A melanoma is often surgically removed at the same time as a biopsy is taken for testing. Otherwise, the specific surgical operation involves removal of the lesion and some of the normal tissue around it - a border or margin around the tumor or suspected tumor.
In cases where a melanoma covers a large area of skin, surgery to remove the melanoma may also involve the use of skin grafts. Where the cancer is suspected to have penetrated into the lymph nodes, a lymph node biopsy may be performed.
Other, less common treatments for skin cancer include chemotherapy, photodynamic therapy (light and drug therapy - not usually used in melanoma cases), biological therapy (drugs that work with the immune system), and radiation therapy (rarely used for skin cancer).

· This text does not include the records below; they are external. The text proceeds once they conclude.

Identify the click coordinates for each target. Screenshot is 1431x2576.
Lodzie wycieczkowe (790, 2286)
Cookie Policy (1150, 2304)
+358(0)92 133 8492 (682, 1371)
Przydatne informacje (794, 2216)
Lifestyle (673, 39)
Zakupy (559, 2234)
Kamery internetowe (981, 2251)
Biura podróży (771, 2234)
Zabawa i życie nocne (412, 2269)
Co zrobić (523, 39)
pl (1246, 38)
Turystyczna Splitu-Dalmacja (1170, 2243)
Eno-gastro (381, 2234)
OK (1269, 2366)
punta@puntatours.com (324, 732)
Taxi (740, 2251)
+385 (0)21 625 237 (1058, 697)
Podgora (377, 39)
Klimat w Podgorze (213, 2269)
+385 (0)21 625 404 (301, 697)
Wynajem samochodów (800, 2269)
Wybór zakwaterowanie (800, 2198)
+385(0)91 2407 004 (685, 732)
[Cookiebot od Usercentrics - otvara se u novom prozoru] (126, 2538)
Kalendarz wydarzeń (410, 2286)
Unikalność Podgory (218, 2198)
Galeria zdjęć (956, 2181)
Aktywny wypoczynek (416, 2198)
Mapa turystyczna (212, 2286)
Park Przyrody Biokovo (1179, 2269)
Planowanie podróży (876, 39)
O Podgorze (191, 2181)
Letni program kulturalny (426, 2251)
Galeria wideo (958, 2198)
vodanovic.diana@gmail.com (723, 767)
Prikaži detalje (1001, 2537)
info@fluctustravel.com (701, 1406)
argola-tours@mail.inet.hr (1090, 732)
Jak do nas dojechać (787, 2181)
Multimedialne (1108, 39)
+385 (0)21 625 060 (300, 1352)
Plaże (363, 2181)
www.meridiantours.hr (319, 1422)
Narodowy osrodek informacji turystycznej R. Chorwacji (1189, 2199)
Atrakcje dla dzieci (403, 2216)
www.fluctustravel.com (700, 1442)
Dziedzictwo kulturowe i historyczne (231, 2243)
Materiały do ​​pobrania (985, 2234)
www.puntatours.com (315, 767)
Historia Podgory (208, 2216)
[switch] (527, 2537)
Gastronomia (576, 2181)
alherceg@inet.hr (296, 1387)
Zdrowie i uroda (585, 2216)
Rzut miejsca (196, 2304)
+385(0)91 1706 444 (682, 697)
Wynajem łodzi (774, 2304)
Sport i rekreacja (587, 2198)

Avoiding excessive exposure to UV radiation reduces the risk of melanoma.
Despite warnings against overexposure to the sun, it remains important to get a little sun exposure as this enables our bodies to produce vitamin D.
The time it takes to produce sufficient vitamin D is less than the time it takes to get sunburnt, meaning that enjoying the sun safely can help us to maintain optimal vitamin D without dramatically increasing the risk of skin cancer.
Avoiding excessive exposure to ultraviolet radiation can reduce the risk of skin cancer. This can be achieved by:
- Avoiding sunburn.
- Wearing clothes that protect against the summer sun.
- Using sunscreen with a minimum sun protection factor (SPF) of 15, but preferably SPF 20-30, with 4- or 5-star UVA protection.
- Not spending longer in the sun because sunscreen is used.
- Liberally applying sunscreen about half an hour before going out, and applying it again after half an hour.
- Reapplication should then be every 2 hours to maintain adequate protection.
- Avoiding the highest sun intensity between 11 am and 3 pm by finding shade. People who work outdoors need to take particular care.
- Protecting children by trying to keep them in the shade, with clothing, and by applying SPF 50+ sunscreen.
- Keeping babies out of direct sunlight.
Doctors recommend that tanning booths, lamps, and sunbeds are not used.